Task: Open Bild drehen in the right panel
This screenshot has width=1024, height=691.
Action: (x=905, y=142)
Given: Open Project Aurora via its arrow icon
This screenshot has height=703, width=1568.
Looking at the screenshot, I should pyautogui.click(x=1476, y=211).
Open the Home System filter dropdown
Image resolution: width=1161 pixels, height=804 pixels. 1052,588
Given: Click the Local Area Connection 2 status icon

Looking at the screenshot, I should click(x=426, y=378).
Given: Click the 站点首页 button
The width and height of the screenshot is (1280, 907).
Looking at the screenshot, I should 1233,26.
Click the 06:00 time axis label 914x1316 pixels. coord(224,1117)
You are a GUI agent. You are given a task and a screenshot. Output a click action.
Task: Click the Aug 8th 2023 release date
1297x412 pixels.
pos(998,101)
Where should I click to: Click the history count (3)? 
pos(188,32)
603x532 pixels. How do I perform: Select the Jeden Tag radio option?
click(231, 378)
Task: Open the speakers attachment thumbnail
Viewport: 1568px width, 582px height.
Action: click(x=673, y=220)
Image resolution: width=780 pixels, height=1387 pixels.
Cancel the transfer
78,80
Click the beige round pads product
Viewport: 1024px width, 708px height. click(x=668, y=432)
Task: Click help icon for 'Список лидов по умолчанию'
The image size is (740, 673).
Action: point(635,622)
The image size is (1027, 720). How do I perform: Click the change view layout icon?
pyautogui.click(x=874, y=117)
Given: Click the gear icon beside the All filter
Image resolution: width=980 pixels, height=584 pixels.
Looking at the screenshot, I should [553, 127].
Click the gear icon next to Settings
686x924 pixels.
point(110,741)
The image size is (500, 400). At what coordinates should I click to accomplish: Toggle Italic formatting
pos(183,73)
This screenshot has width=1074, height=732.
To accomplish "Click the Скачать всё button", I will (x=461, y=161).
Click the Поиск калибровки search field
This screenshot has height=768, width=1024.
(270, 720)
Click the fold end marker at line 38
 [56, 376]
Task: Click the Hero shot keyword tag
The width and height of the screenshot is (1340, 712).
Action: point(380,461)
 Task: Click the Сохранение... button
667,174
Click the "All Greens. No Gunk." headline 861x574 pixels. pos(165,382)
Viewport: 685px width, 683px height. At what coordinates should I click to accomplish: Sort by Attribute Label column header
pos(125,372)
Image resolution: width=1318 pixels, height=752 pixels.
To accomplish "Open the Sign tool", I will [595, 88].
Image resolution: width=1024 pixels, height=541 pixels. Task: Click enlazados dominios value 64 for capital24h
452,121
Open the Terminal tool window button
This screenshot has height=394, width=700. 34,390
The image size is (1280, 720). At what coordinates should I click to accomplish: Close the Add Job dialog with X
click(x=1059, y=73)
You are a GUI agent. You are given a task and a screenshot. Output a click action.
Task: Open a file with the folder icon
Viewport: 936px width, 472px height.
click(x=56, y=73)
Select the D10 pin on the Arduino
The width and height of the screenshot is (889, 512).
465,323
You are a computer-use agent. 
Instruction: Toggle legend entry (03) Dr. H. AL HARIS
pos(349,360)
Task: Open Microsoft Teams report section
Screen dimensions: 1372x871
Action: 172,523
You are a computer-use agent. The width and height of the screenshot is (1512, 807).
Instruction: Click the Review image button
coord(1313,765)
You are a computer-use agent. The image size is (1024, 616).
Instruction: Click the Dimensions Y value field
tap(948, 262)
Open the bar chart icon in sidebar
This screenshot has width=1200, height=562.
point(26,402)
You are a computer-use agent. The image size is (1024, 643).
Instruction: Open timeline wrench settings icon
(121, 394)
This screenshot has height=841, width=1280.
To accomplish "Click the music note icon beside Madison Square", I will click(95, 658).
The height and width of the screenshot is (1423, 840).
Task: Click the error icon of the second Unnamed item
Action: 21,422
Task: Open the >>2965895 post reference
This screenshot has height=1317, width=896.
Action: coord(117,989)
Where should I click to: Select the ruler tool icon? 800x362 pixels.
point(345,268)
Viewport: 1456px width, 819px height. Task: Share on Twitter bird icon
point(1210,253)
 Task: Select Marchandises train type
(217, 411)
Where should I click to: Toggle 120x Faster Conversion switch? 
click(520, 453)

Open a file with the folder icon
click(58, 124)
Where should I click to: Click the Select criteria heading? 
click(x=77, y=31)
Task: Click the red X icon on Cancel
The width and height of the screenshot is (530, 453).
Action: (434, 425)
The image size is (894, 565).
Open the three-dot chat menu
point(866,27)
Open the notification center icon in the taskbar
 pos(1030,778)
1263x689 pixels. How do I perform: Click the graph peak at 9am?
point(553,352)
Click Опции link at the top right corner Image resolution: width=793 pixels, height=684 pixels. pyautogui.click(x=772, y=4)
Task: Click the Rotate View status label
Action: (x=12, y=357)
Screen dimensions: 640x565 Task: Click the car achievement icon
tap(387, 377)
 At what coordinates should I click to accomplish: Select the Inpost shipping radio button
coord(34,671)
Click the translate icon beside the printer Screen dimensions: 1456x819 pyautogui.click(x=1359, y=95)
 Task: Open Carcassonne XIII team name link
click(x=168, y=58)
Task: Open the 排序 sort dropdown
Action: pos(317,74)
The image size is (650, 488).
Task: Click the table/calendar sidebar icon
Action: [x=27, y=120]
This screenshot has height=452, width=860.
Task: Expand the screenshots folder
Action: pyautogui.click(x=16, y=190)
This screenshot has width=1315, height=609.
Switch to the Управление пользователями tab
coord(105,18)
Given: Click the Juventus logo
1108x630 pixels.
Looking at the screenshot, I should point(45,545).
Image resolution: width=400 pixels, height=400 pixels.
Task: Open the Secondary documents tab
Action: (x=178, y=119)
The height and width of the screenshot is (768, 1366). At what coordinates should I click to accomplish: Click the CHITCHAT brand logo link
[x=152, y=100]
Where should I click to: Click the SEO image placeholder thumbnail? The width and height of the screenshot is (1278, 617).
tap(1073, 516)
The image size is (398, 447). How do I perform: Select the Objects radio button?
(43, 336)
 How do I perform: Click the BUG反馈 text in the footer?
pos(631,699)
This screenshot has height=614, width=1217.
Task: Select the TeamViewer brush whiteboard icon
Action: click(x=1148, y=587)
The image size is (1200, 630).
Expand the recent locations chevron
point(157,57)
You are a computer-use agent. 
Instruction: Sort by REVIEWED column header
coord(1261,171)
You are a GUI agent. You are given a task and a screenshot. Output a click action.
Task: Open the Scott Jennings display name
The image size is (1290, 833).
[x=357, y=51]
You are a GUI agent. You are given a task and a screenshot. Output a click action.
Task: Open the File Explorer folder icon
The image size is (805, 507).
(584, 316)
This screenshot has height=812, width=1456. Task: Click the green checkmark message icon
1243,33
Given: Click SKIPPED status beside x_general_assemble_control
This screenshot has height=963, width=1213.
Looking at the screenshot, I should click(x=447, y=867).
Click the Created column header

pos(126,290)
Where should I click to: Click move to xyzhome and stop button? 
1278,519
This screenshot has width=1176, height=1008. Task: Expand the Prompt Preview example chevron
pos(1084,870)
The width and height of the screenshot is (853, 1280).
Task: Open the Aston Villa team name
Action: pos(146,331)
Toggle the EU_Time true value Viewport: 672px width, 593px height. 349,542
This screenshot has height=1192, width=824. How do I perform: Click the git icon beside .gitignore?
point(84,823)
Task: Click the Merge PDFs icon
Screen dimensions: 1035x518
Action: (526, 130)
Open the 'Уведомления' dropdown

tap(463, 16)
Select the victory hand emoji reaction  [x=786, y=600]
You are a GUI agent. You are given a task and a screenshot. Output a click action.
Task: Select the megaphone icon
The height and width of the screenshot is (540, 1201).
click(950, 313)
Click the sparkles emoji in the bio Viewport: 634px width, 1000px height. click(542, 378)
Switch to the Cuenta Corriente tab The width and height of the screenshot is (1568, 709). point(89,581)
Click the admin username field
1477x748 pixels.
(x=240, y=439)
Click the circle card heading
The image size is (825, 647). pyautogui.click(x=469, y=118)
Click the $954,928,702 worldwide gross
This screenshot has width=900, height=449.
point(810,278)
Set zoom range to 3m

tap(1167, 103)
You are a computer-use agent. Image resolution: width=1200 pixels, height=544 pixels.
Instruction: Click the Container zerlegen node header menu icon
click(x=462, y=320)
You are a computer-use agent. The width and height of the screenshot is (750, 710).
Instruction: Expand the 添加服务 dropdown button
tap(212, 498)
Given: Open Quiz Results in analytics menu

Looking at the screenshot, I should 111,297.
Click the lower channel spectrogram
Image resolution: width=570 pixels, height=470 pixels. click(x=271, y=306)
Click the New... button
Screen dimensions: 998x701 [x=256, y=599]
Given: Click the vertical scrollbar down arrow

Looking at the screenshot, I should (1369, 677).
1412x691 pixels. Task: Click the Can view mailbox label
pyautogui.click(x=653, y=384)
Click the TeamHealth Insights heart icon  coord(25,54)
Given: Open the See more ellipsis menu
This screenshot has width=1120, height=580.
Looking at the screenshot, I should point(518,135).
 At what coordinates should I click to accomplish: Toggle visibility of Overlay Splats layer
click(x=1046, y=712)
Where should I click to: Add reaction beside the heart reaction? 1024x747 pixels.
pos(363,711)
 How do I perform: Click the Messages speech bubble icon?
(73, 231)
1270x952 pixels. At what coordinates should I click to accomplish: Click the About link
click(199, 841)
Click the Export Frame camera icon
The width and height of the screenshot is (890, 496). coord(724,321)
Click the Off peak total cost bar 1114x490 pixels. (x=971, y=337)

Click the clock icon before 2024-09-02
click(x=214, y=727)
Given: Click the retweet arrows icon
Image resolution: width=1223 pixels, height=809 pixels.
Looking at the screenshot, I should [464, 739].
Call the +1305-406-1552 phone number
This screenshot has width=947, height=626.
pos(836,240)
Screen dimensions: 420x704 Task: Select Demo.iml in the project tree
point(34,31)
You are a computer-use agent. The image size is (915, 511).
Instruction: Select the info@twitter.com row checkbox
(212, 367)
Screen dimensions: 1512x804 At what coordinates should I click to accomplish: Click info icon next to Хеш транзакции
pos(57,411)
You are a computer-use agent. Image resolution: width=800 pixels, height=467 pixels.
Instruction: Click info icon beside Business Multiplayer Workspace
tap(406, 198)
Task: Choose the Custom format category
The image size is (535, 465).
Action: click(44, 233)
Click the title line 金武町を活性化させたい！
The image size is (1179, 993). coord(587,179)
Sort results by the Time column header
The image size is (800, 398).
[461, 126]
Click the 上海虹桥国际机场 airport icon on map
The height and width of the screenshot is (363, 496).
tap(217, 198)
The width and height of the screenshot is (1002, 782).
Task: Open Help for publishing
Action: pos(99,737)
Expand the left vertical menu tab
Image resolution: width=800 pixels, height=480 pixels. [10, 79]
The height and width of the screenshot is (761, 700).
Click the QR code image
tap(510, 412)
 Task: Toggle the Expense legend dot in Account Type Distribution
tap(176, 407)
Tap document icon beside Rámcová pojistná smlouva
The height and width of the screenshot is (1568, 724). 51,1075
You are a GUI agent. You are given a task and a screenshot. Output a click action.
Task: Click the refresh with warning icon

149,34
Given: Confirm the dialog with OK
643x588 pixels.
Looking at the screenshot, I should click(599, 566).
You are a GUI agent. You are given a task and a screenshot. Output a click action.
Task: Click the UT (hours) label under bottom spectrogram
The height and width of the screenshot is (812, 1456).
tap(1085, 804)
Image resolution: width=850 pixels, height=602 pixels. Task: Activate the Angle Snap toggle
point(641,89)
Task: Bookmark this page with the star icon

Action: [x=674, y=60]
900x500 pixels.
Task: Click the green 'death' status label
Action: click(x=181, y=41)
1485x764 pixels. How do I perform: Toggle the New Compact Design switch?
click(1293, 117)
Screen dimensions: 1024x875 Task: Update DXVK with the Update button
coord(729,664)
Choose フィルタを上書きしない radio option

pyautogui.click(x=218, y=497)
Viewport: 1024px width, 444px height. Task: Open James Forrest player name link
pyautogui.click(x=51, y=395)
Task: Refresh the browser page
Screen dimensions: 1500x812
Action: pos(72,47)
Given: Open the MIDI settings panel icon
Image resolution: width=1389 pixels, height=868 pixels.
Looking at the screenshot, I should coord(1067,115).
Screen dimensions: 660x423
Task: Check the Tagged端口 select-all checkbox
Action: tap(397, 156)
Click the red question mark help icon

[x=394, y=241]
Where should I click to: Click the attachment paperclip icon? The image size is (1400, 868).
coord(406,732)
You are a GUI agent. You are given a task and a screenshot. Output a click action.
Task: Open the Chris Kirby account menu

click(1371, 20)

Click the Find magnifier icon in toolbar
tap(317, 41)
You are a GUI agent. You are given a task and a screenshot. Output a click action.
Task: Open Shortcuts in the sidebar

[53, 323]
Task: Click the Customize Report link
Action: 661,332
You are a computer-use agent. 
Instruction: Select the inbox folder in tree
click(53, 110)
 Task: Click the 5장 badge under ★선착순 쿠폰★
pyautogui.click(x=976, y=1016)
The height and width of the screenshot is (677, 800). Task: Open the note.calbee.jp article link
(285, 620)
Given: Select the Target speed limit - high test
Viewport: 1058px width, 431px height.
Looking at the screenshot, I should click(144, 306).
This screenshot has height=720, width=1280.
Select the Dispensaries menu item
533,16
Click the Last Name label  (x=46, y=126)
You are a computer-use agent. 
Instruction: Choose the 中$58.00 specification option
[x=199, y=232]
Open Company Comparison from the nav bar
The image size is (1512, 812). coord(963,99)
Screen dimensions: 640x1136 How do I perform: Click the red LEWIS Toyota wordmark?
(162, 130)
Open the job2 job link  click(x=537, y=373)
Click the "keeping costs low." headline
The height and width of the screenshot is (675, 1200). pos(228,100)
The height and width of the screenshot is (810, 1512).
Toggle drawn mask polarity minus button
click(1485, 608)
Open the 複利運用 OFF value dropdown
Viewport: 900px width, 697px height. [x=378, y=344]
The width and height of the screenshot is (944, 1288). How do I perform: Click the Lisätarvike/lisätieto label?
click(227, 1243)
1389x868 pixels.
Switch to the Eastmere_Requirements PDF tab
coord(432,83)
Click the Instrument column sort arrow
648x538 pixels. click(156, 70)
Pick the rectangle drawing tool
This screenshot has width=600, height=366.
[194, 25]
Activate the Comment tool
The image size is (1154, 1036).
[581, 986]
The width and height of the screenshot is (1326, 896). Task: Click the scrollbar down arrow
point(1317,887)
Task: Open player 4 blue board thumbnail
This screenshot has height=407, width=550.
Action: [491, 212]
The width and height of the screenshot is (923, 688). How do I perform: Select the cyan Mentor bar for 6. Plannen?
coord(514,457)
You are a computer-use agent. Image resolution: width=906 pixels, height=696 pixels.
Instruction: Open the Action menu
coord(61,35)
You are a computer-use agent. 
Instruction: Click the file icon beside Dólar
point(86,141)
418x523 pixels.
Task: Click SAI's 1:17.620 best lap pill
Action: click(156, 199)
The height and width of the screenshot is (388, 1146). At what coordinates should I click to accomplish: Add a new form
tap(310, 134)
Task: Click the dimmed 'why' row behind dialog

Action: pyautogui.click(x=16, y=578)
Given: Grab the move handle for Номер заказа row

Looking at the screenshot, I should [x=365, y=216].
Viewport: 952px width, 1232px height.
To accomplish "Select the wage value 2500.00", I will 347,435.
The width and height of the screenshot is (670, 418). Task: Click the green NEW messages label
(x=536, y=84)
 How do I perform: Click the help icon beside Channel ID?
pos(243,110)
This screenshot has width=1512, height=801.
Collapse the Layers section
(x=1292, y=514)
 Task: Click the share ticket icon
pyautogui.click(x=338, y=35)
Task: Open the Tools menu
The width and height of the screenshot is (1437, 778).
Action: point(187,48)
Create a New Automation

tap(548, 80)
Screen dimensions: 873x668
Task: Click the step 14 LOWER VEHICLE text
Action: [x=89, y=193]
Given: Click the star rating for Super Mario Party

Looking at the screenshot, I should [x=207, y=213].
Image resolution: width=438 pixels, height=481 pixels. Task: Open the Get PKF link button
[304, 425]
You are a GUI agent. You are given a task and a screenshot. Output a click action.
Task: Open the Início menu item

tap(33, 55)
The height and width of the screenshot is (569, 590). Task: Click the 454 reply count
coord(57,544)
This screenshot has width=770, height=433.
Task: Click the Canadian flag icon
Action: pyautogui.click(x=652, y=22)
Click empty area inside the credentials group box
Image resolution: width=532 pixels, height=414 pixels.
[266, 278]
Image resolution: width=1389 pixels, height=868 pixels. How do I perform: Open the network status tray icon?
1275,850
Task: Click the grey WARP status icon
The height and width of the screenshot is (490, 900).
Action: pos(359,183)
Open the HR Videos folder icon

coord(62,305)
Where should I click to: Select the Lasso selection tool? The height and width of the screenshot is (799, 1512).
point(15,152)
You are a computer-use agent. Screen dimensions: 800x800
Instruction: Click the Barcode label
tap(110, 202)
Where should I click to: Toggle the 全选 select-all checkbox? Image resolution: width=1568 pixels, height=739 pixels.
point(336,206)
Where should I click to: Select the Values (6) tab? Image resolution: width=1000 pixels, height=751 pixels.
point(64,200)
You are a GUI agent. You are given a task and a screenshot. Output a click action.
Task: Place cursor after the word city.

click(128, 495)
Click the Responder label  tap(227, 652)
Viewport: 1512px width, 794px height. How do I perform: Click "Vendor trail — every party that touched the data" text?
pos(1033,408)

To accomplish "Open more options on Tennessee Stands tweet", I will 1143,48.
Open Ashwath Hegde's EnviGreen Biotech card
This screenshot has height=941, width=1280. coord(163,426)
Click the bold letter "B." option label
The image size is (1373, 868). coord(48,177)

→ **PROBLEM DETAILS**: What do the lines above say from the one containing "The width and height of the screenshot is (1280, 907)." down to the one containing "Click the gear icon next to Settings"? Return them exactly, both end lines included, and only them.

→ **ANSWER SPACE**:
The width and height of the screenshot is (1280, 907).
Looking at the screenshot, I should 1233,26.
Click the 06:00 time axis label 914x1316 pixels. coord(224,1117)
You are a GUI agent. You are given a task and a screenshot. Output a click action.
Task: Click the Aug 8th 2023 release date
1297x412 pixels.
pos(998,101)
Where should I click to: Click the history count (3)? 
pos(188,32)
603x532 pixels. How do I perform: Select the Jeden Tag radio option?
click(231, 378)
Task: Open the speakers attachment thumbnail
Viewport: 1568px width, 582px height.
Action: click(x=673, y=220)
Image resolution: width=780 pixels, height=1387 pixels.
Cancel the transfer
78,80
Click the beige round pads product
Viewport: 1024px width, 708px height. click(x=668, y=432)
Task: Click help icon for 'Список лидов по умолчанию'
The image size is (740, 673).
Action: point(635,622)
The image size is (1027, 720). How do I perform: Click the change view layout icon?
pyautogui.click(x=874, y=117)
Given: Click the gear icon beside the All filter
Image resolution: width=980 pixels, height=584 pixels.
Looking at the screenshot, I should [553, 127].
Click the gear icon next to Settings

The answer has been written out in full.